## Required work
Without any pictures, reproduce exactly the lines running from the line containing "Image resolution: width=450" through the end of the entries.

## Dataset extract
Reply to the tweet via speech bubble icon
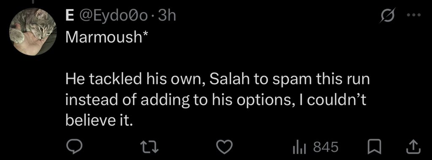Viewport: 432px width, 160px height. pyautogui.click(x=74, y=146)
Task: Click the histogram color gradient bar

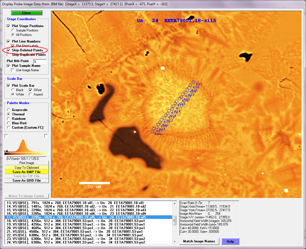Action: coord(27,153)
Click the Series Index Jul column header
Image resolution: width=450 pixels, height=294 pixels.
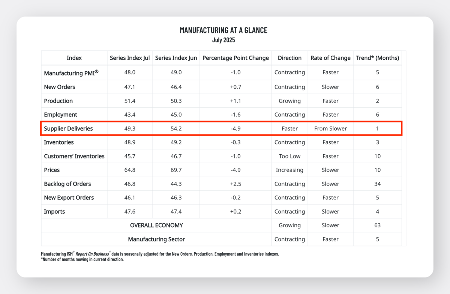coord(130,58)
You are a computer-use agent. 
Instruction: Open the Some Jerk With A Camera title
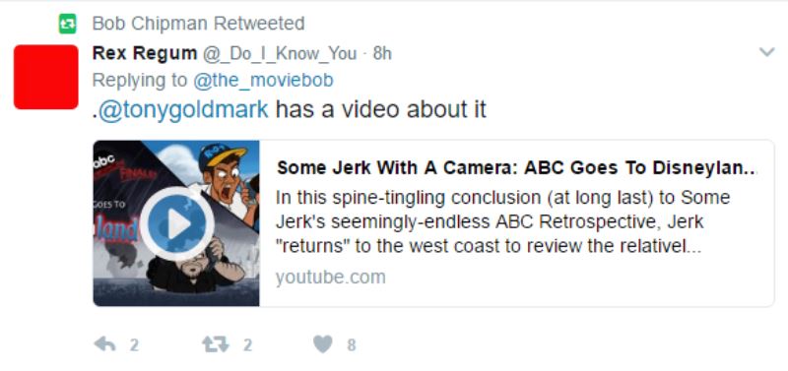516,168
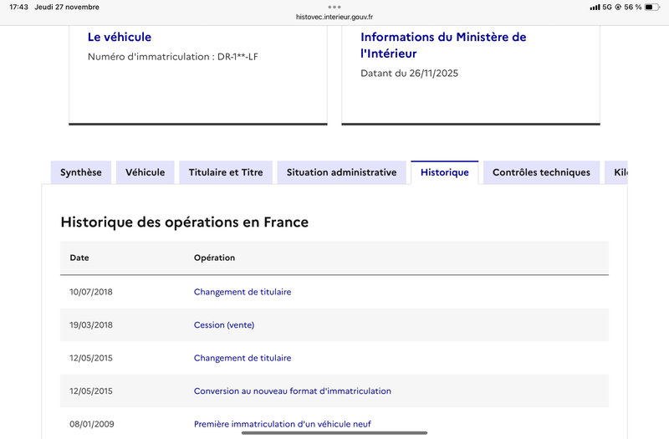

## Answer for the task
Image resolution: width=450 pixels, height=294 pixels.
coord(130,58)
You are a computer-use agent. 
Instruction: Open the Some Jerk With A Camera title
516,168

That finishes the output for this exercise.